A BILL defining and extending the offences for which even the President of the Republic could be prosecuted is before the Legal Service and will be debated until May 22 with a view to finalising it by June, Justice Minister Ionas Nicolaou said during the presentation of the national anti-corruption strategy on Friday.

Also present at the event were senior officials, with Attorney-general Costas Clerides saying that due to a surge in corruption cases, public opinion is convinced that everybody is guilty unless proven otherwise.

Commenting on the promoted framework for preventing and fighting corruption Auditor-general Odysseas Michaelides said that the new and independent Anti-Corruption Authority would have executive powers, but that these should be limited to coordinating the actions of the agencies and institutions involved.

Among the proposed actions to tackle corruption is the confiscation of revenues from illegal acts.

“We have not implemented most of the recommendations on the fight against corruption that have been determined by international conventions which have been ratified by the Republic of Cyprus,” the justice minister warned. He added there are ample provisions to fight corruption within 24 laws, but there is a need for a uniform legislation. He added that the government’s intention is to implement zero tolerance when fighting corruption with at all levels.

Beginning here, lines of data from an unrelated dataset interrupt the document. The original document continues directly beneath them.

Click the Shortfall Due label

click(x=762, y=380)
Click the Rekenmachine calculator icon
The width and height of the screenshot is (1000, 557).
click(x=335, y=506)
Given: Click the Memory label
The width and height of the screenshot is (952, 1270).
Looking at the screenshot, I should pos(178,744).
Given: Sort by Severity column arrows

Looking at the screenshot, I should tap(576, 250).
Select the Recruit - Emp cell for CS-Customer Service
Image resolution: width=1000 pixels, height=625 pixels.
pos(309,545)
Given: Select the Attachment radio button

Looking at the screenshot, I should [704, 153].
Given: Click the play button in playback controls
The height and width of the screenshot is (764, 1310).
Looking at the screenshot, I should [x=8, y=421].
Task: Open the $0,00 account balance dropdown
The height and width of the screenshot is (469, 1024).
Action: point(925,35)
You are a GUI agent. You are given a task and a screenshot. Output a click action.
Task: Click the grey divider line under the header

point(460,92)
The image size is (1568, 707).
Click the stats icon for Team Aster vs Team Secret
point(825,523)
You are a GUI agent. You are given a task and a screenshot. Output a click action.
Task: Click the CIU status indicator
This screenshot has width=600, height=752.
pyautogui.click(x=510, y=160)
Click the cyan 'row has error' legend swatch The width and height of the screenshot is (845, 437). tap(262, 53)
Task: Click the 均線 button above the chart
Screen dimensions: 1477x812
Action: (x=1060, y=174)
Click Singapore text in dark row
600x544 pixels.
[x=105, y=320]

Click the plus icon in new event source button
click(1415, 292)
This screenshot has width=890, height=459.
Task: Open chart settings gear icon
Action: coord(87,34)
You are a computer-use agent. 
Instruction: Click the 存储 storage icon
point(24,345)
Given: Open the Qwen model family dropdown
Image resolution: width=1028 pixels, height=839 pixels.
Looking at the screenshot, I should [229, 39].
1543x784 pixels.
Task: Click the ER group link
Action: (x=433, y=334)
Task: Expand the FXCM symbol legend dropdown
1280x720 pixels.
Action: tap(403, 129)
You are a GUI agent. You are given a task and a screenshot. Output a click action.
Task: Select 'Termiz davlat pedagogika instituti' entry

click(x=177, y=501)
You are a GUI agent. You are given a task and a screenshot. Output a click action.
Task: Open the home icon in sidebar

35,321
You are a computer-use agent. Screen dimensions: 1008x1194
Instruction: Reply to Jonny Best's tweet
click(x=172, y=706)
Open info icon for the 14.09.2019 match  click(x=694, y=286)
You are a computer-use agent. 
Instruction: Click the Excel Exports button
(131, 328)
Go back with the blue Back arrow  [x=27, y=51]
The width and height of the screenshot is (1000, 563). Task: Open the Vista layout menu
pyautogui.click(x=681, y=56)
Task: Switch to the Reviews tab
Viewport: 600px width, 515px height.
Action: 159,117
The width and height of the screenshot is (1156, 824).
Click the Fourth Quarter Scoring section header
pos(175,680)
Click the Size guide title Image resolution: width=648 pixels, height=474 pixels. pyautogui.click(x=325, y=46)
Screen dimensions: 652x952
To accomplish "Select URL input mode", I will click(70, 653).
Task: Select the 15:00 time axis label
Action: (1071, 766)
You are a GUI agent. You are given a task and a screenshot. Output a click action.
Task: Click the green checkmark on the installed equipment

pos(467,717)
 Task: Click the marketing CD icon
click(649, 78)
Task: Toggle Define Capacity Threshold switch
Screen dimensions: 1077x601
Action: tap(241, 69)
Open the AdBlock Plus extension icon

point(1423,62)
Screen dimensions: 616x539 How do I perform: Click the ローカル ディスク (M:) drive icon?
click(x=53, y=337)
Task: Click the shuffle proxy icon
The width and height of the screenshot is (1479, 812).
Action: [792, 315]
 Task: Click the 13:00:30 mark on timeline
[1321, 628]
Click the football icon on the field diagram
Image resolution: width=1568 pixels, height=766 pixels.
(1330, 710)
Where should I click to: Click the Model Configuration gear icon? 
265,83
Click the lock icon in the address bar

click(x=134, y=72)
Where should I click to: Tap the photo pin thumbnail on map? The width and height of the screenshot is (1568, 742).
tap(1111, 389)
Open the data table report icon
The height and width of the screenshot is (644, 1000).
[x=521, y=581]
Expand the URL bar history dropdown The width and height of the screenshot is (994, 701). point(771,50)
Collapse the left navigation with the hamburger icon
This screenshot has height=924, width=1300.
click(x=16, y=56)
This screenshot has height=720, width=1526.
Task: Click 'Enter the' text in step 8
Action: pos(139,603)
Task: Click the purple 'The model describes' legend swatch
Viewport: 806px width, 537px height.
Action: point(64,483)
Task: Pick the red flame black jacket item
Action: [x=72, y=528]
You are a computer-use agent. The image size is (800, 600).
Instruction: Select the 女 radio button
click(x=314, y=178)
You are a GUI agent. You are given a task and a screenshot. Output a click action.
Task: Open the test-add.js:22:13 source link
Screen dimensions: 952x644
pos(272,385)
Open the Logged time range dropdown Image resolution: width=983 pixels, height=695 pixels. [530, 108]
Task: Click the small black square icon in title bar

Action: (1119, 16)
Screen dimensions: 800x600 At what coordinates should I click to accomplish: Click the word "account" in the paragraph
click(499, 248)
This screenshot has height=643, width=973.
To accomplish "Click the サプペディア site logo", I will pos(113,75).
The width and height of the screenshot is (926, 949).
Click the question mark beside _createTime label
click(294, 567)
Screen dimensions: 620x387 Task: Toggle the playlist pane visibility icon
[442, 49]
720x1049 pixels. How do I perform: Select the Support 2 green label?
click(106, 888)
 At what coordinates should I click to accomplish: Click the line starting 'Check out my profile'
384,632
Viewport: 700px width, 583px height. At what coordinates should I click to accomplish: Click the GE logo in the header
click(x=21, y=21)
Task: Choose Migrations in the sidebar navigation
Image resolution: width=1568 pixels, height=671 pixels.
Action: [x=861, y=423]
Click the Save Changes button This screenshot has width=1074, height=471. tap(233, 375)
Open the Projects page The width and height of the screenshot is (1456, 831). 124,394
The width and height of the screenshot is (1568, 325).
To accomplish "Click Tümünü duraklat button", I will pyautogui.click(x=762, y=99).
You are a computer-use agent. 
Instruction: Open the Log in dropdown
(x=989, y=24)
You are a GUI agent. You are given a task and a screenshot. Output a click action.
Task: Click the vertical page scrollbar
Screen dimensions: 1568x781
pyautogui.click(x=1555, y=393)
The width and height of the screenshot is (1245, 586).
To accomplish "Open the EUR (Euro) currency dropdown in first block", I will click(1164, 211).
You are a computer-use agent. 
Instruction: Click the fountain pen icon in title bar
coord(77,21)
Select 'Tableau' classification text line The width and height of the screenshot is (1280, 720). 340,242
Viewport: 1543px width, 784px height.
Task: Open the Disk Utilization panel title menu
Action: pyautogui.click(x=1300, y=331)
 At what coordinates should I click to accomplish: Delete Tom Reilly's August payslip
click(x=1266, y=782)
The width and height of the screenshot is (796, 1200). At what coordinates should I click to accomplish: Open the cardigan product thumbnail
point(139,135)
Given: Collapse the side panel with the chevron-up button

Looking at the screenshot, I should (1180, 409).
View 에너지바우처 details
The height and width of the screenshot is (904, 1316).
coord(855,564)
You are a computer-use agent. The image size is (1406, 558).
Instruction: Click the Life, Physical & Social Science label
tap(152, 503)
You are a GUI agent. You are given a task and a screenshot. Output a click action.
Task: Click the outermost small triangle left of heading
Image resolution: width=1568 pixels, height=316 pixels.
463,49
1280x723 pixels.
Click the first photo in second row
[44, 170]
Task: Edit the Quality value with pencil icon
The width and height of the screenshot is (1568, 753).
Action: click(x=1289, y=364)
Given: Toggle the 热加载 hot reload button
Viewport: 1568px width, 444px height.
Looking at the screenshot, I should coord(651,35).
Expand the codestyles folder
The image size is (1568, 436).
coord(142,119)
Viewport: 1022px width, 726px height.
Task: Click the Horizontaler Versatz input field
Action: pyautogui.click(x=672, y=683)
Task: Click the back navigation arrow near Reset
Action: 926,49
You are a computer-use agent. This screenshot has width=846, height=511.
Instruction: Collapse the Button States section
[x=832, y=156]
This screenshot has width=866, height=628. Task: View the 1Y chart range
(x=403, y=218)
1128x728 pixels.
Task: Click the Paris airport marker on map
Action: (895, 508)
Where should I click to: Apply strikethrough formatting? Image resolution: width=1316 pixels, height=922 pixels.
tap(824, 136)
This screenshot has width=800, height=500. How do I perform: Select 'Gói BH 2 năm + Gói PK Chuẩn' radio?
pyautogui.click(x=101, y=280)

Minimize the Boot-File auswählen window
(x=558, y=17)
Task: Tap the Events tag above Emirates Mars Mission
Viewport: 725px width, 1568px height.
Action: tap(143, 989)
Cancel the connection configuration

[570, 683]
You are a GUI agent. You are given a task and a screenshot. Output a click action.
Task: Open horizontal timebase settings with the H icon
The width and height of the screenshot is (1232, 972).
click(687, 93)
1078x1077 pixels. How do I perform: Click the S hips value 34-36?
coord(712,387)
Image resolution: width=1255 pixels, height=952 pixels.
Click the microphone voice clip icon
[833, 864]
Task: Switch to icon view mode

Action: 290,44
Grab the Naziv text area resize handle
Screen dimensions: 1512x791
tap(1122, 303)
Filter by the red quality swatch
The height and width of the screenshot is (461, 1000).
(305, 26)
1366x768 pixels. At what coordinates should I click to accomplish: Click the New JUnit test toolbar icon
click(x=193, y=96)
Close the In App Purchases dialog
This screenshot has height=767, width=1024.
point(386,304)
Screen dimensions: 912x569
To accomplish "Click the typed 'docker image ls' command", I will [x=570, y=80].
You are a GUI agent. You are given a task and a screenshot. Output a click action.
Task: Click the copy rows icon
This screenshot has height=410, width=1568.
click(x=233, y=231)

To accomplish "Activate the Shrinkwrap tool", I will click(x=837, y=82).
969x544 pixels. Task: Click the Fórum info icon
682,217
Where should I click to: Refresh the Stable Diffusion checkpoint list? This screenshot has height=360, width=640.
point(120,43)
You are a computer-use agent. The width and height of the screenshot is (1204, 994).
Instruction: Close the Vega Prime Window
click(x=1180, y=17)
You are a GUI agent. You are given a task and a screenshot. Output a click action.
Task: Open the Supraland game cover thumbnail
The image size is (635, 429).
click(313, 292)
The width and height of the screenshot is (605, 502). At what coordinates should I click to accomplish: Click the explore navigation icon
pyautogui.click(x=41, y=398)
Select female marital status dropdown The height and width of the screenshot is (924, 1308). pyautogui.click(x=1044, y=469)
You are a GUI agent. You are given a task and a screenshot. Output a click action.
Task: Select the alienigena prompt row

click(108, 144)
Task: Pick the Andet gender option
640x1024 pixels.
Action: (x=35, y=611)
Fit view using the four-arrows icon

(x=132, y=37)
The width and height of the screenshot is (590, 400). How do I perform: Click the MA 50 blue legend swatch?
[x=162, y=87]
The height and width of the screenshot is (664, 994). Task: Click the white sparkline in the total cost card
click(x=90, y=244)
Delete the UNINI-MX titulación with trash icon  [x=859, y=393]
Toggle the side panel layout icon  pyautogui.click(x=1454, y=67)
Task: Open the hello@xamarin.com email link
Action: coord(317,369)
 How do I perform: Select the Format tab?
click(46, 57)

Next week, Nicolaou said he has planned to have a meeting with his Australian counterpart, a person he says comes from a country which has experience in implementing measures and practices to prevent and fight corruption.

According to the minister, when it comes to corruption, the most vulnerable sectors of the public service and the private sector have now been identified.

Inter alia, he urged the House and the competent parliamentary committees to scrutinise the bills to fight corruption at extraordinary sessions and said he was ready to attend sessions even on Sundays after church.

Where corruption in the police force is concerned, Nicolaou said the biggest problem was that some people are aware of matters or information but are not willing to talk.

Police Chief Zacharias Chrysostomou said that we first have to admit that there is a serious problem with corruption, which goes half way towards solving the problem. Much remains to be done, and departments and organisations should work on clearing up their own house, he concluded.

Also present were Prisons Director Anna Aristotelous, MPs, party representatives, independent officials and senior public servants.